§ WHAT IS REQUIRED:
Rename "Screen dimensions" to "Display size" throughout the entries below, keeping every other part of them unchanged.

:: RAW DATA ::

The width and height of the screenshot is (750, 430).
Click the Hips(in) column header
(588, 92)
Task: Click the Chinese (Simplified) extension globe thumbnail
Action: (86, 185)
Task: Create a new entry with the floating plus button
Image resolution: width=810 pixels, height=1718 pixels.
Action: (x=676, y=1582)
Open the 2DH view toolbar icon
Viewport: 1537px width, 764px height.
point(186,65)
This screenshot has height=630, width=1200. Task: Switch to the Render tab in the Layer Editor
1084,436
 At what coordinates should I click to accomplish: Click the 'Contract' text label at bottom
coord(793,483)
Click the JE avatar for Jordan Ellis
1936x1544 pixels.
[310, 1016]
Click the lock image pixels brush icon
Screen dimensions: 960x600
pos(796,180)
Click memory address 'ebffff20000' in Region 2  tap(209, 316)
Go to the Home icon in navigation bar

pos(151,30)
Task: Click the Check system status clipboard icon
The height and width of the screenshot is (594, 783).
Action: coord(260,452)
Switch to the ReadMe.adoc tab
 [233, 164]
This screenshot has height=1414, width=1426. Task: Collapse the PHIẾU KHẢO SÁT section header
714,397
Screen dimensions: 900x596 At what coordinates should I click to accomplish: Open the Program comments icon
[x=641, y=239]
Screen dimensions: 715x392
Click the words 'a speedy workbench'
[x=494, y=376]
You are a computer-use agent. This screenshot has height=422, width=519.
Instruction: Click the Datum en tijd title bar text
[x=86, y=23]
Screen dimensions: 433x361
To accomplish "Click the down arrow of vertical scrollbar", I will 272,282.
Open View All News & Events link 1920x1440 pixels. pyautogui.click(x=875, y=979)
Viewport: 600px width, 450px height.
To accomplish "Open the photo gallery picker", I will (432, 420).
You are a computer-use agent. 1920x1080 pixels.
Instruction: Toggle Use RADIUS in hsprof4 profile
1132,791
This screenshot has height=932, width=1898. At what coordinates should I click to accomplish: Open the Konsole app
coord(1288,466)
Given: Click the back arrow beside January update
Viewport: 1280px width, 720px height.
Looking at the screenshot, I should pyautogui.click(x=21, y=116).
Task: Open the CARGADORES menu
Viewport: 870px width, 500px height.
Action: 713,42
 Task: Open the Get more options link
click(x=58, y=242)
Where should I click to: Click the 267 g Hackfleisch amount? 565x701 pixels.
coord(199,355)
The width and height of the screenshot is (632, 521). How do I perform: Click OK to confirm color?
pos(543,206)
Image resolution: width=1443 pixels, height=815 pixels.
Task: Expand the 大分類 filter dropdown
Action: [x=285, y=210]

:::

§ TASK ANSWER:
The width and height of the screenshot is (750, 430).
Click the Hips(in) column header
(588, 92)
Task: Click the Chinese (Simplified) extension globe thumbnail
Action: (86, 185)
Task: Create a new entry with the floating plus button
Image resolution: width=810 pixels, height=1718 pixels.
Action: (x=676, y=1582)
Open the 2DH view toolbar icon
Viewport: 1537px width, 764px height.
point(186,65)
This screenshot has height=630, width=1200. Task: Switch to the Render tab in the Layer Editor
1084,436
 At what coordinates should I click to accomplish: Click the 'Contract' text label at bottom
coord(793,483)
Click the JE avatar for Jordan Ellis
1936x1544 pixels.
[310, 1016]
Click the lock image pixels brush icon
Display size: 960x600
pos(796,180)
Click memory address 'ebffff20000' in Region 2  tap(209, 316)
Go to the Home icon in navigation bar

pos(151,30)
Task: Click the Check system status clipboard icon
The height and width of the screenshot is (594, 783).
Action: coord(260,452)
Switch to the ReadMe.adoc tab
 [233, 164]
This screenshot has height=1414, width=1426. Task: Collapse the PHIẾU KHẢO SÁT section header
714,397
Display size: 900x596 At what coordinates should I click to accomplish: Open the Program comments icon
[x=641, y=239]
Display size: 715x392
Click the words 'a speedy workbench'
[x=494, y=376]
You are a computer-use agent. This screenshot has height=422, width=519.
Instruction: Click the Datum en tijd title bar text
[x=86, y=23]
Display size: 433x361
To accomplish "Click the down arrow of vertical scrollbar", I will 272,282.
Open View All News & Events link 1920x1440 pixels. pyautogui.click(x=875, y=979)
Viewport: 600px width, 450px height.
To accomplish "Open the photo gallery picker", I will (432, 420).
You are a computer-use agent. 1920x1080 pixels.
Instruction: Toggle Use RADIUS in hsprof4 profile
1132,791
This screenshot has height=932, width=1898. At what coordinates should I click to accomplish: Open the Konsole app
coord(1288,466)
Given: Click the back arrow beside January update
Viewport: 1280px width, 720px height.
Looking at the screenshot, I should pyautogui.click(x=21, y=116).
Task: Open the CARGADORES menu
Viewport: 870px width, 500px height.
Action: 713,42
 Task: Open the Get more options link
click(x=58, y=242)
Where should I click to: Click the 267 g Hackfleisch amount? 565x701 pixels.
coord(199,355)
The width and height of the screenshot is (632, 521). How do I perform: Click OK to confirm color?
pos(543,206)
Image resolution: width=1443 pixels, height=815 pixels.
Task: Expand the 大分類 filter dropdown
Action: [x=285, y=210]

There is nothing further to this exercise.